#### Texte source

En réponse à cette internationalisation des terrorismes se serait construite une « internationale antiterroriste », aux résultats maigres selon l’auteur, du fait de l’absence de définition universellement agréée du terrorisme. Retraçant les premiers efforts internationaux antiterroristes depuis la conférence antianarchiste tenue à Rome en 1898, en passant par la SDN dans les années 30, jusqu’aux tentatives onusiennes des années 70-80, Jenny Raflik en conclut à l’existence d’un véritable syndrome d’« union sans la solidarité » : une proclamation de la nécessité de coopération qui ne se traduirait pas dans les faits, en raison des intérêts purement nationaux qui gouvernent la lutte antiterroriste et qui grèveraient l’antiterrorisme international actuel, la période d’union sacrée ayant suivi le 11 septembre 2001 n’ayant été qu’une parenthèse vite refermée aux débuts de l’aventure irakienne de 2003.

########

→ Consigne
Dans le texte sur la lutte antiterroriste internationale, quel événement marque le point de départ des premiers efforts internationaux retracés ?

#### Données brutes

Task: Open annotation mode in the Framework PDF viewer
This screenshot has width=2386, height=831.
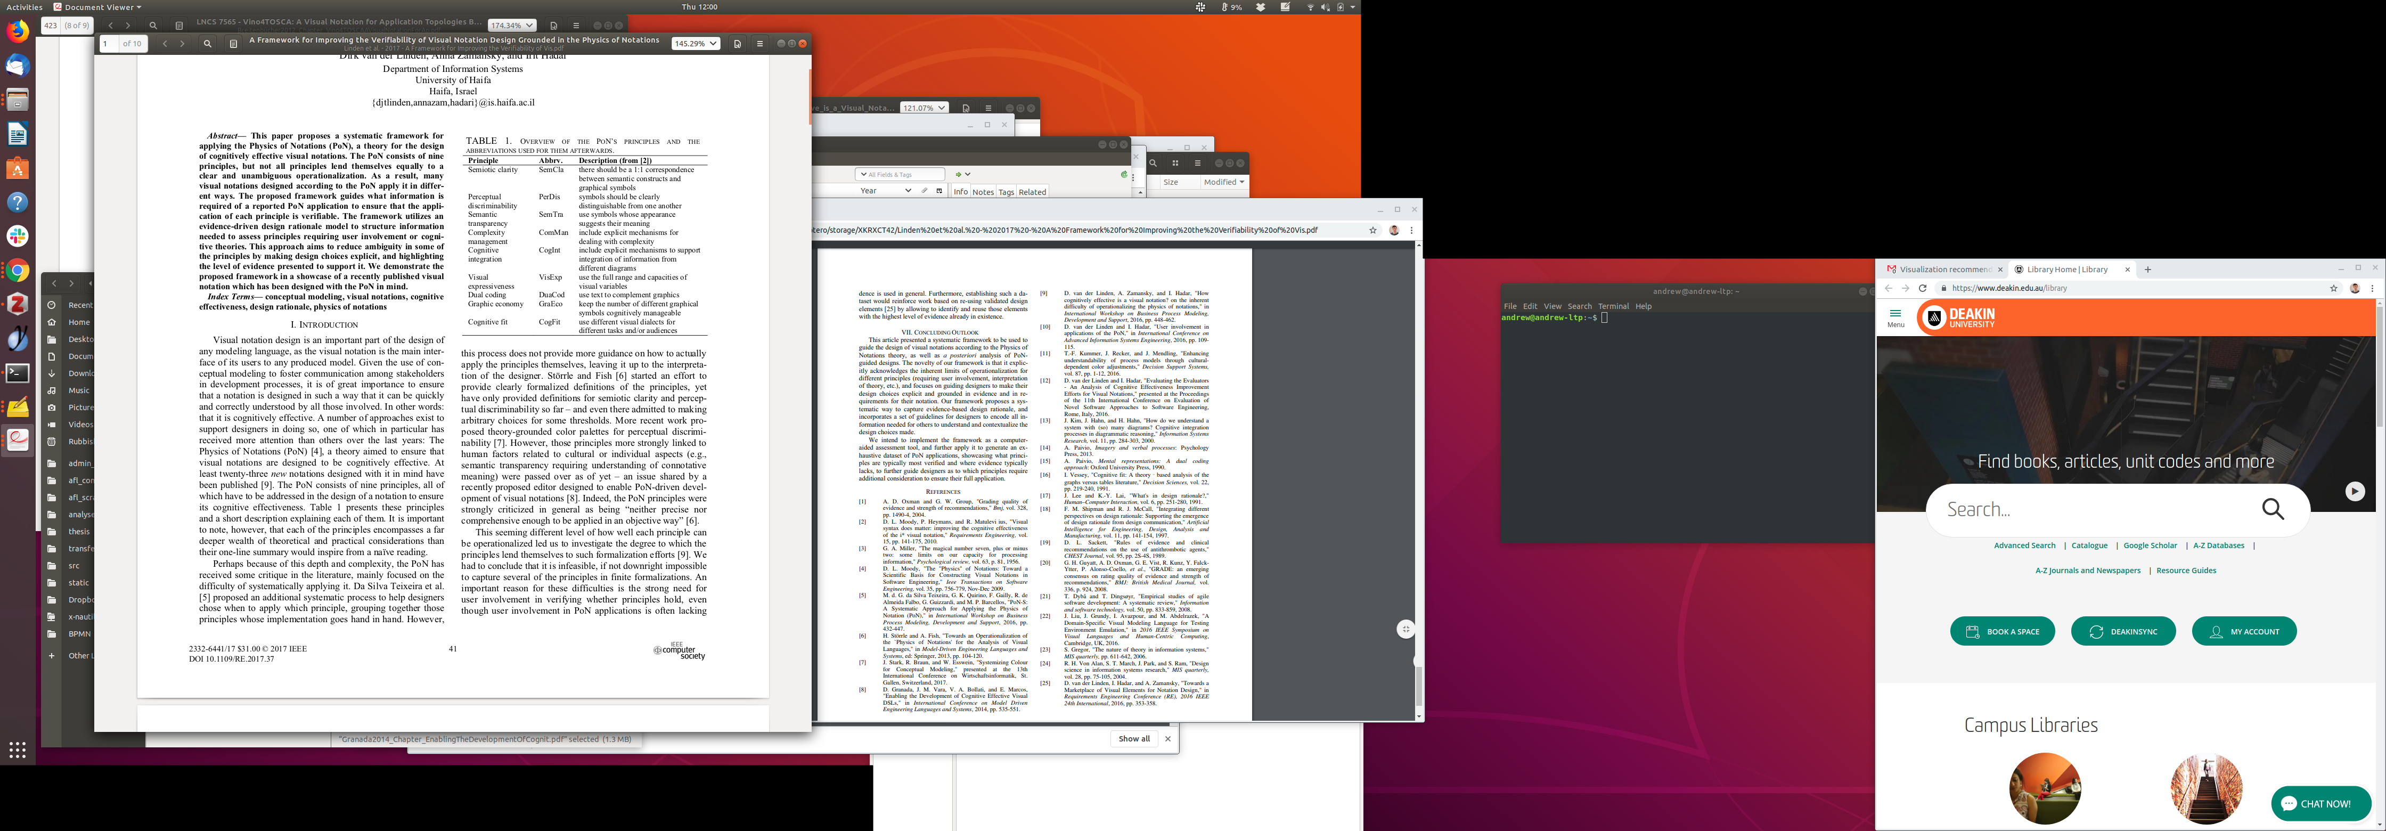Action: (x=737, y=44)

########

→ Réponse attendue
La conférence antianarchiste tenue à Rome en 1898.